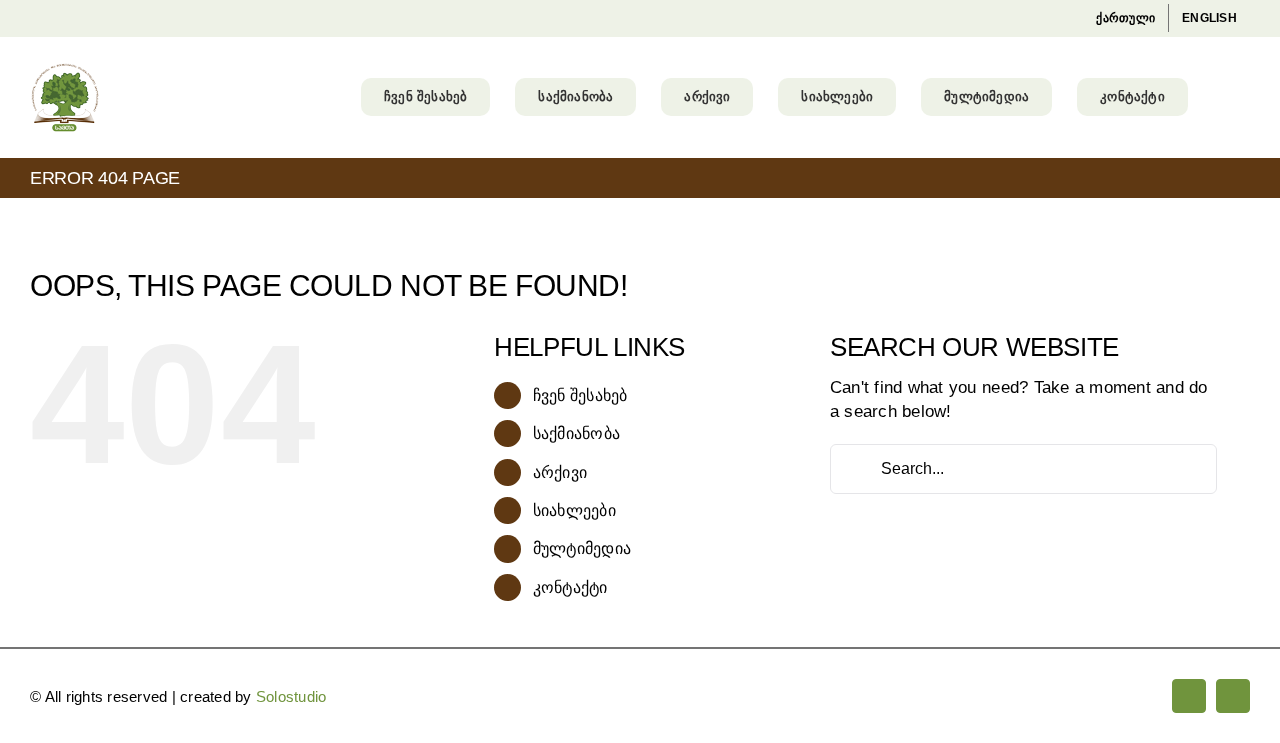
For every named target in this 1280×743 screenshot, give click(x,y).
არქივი (560, 472)
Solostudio (291, 696)
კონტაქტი (570, 587)
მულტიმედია (582, 548)
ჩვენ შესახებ (580, 395)
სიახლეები (574, 510)
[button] (1219, 97)
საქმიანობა (577, 433)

○ ○ ○ ○ ○ ○ ○

_Description of the task_
The expected response is every line of the material, written out exactly, with the images removed.

_Response_
For every named target in this 1280×743 screenshot, give click(x,y).
არქივი (560, 472)
Solostudio (291, 696)
კონტაქტი (570, 587)
მულტიმედია (582, 548)
ჩვენ შესახებ (580, 395)
სიახლეები (574, 510)
[button] (1219, 97)
საქმიანობა (577, 433)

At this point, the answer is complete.